After forty years, fans are finally getting what they want; a sequel to John Carpenter’s The Thing From Another World (1982). After much campaigning on the streets of Hollywood, the $200 million dollar sequel is hoping to kickstart a franchise and its own ten part miniseries on HBO. What can the fans of this video nasty expect when this film finally hits our theatres?
It just so happens I was invited to an early screening, where I got to sit with John Carpenter and Kurt Russel along with a bottle of scotch and a bowl of cashews. The two Hollywood bigwigs are good company, and you can tell these assholes have known each other for the last fifty years. They share anecdotes about the films they’ve made, but I couldn’t quite remember what they were saying as I was watching TikToks on my phone, but when they had quietened down I snapped my fingers to the projectionist. As the opening credits role, Carpenter explains to me there has been zero money spent on digital effects, with almost all of the two hundred million dollars going to practical effects specialists across the country. I shush him as the film begins. The Things appears in the classic reversed bath with ink opening as the first.

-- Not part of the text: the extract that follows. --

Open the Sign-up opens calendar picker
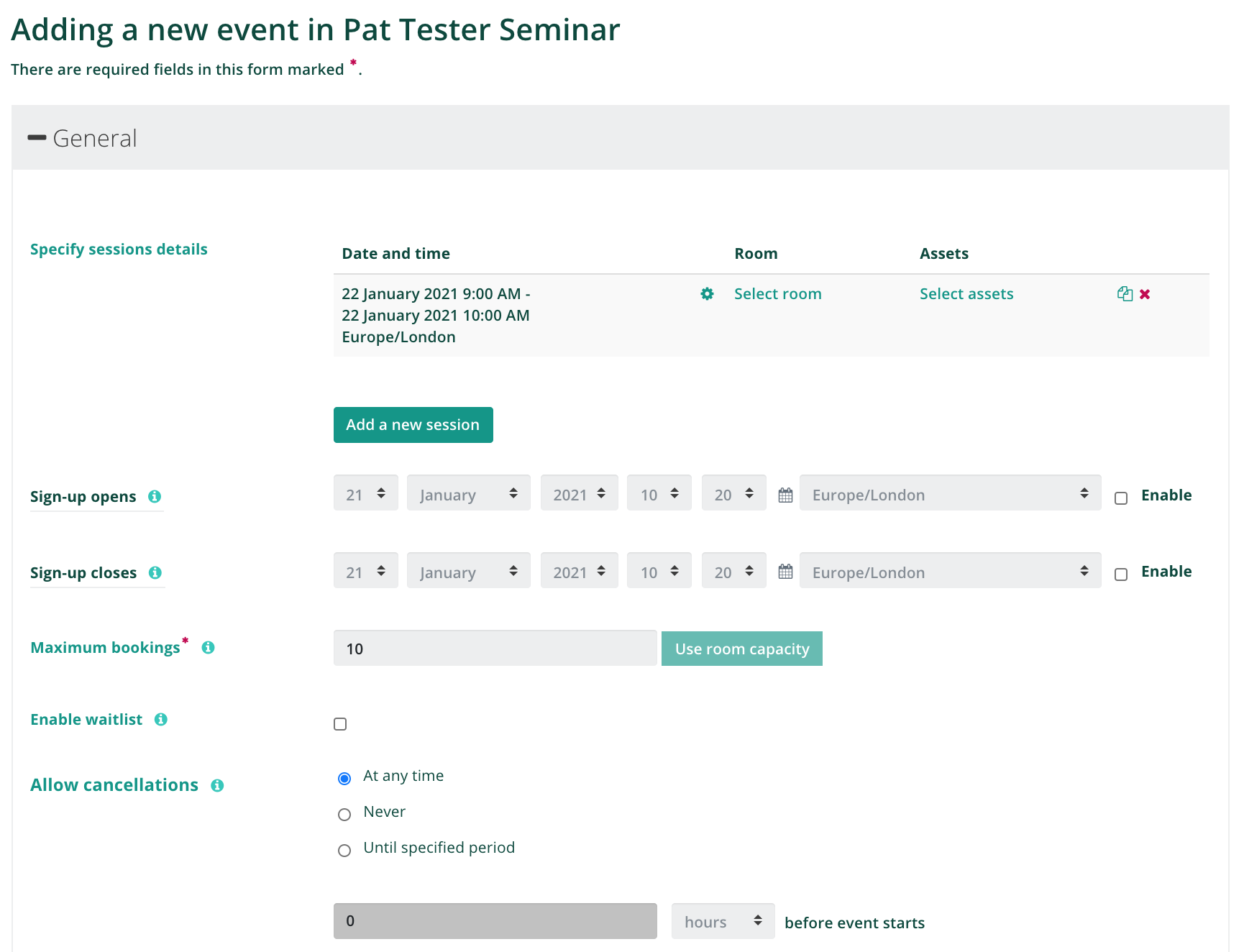The image size is (1244, 952). pyautogui.click(x=785, y=495)
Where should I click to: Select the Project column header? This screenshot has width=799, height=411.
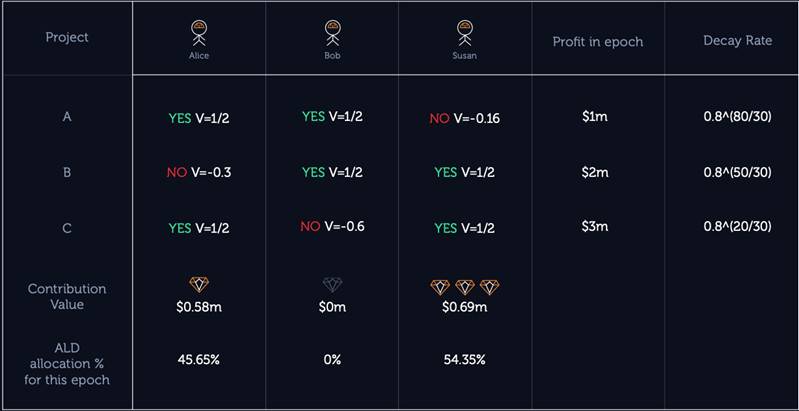tap(67, 37)
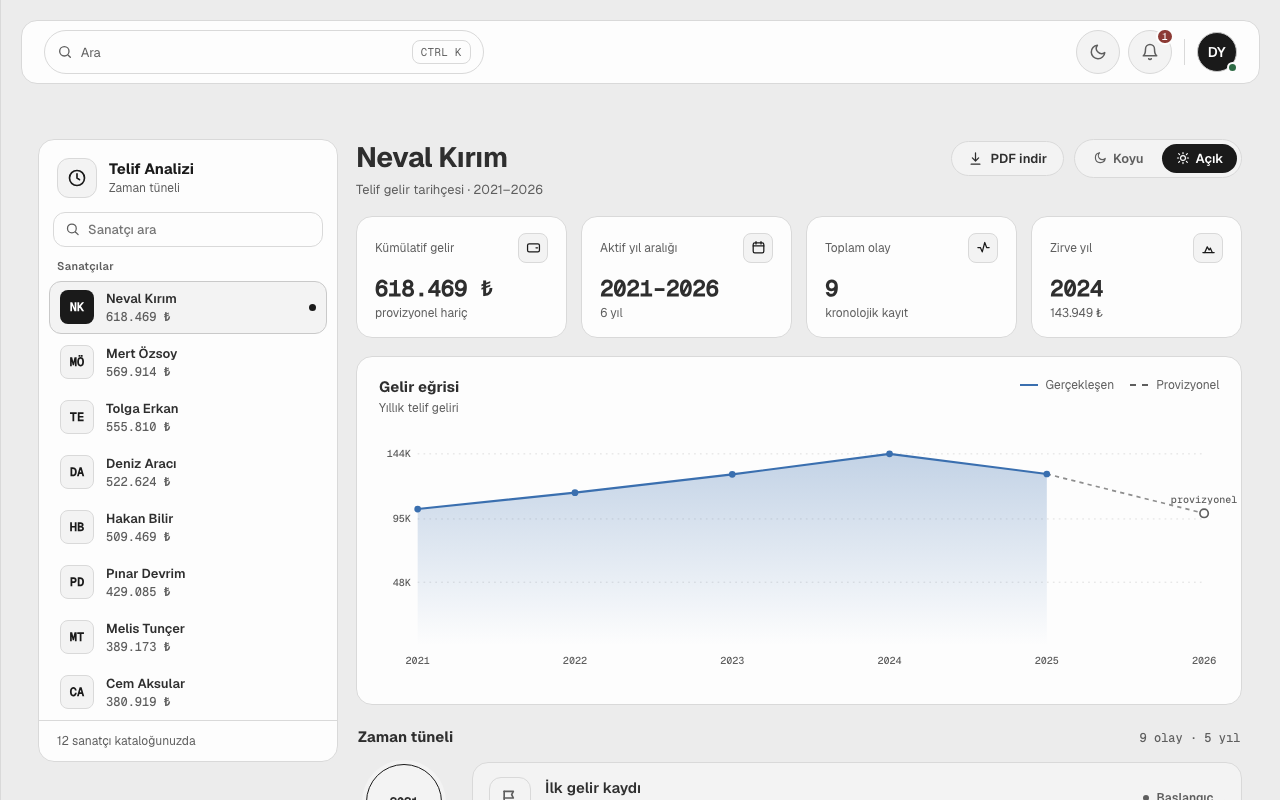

The film is a masterpiece, surpassing every other work by both Carpenter and Russel, putting it amongst the canon of great works of cinema in the 21st century. I feel this film is going to hit a billion views in year one. Year two, maybe the whole population of Earth will have seen it. I experienced the whole range of human emotions, whilst also being stunned at the creative and philosophical connections the film made. This is not just cinema at its finest – it is one of the great works of art ever created.
The film begins with Kurt Russel playing golf on a rooftop somewhere in Manhattan. Reprising his role as MacReady from the first film, Russel brings a weathered and meditative performance that is reminiscent of large antique furniture your grandparents owned and is now dominating your rented flat as nobody else wanted it. We watch golf balls punt through the windows of the apartment buildings opposite. He sets down another ball, swings, misses, kicks it off the rooftop. We follow the golfball down onto the city street, it bounces a few times and rolls against a car. Beneath the car there is a creature.
I won’t spoil the rest of the film, but basically The Thing has arrived in New York and most of the city has become mutating aliens. The film has swapped the metaphors for AIDS from the first film to Covid-19 in the second, but that’s not all. We’re also taking a cunning look at issues around identity, politics, bodily autonomy and MAGA, but also the beauty of the human spirit within the context of suffering. The film is rife with wonderous allegories, all of it interspersed with mindblowing special effects. Seeing hundreds of people mutate, merge, divide in glorious animatronics and buckets of slime leaves the viewer feeling light-headed and uncomfortable. Unlike the first film, there is an incredibly sexual element to the mutating alien that gives the movie its title. Lets just say there are scenes I can’t imagine would get past the censors. Instead they are burned into my memory, occupying my sleepless hours before I wake.
Overall I give this movie an 8/10. Afterwards Carpenter and Russel wanted me to join them at a local bar, but it was almost late and my social battery was running low.
“Sorry guys, maybe next time.”
“C’mon man, we actually think you’re really cool and wondered if you had any film ideas you’d like to pitch us.” said Kurt Russel.
“Yeah, and you don’t need to worry about paying. Tonight’s on me.” said Carpenter, flashing a wad of credit cards. I yawned.
“I have some meat at home that’s going to go out of date. I mean, it’s already out of date, I need to eat it tonight.” I explained. They both understood. With that we parted ways, but I had secretly filmed most of the film on my phone and watched it again that evening. This is one hell of an 8/10 movie, and I hope you get to watch it someday.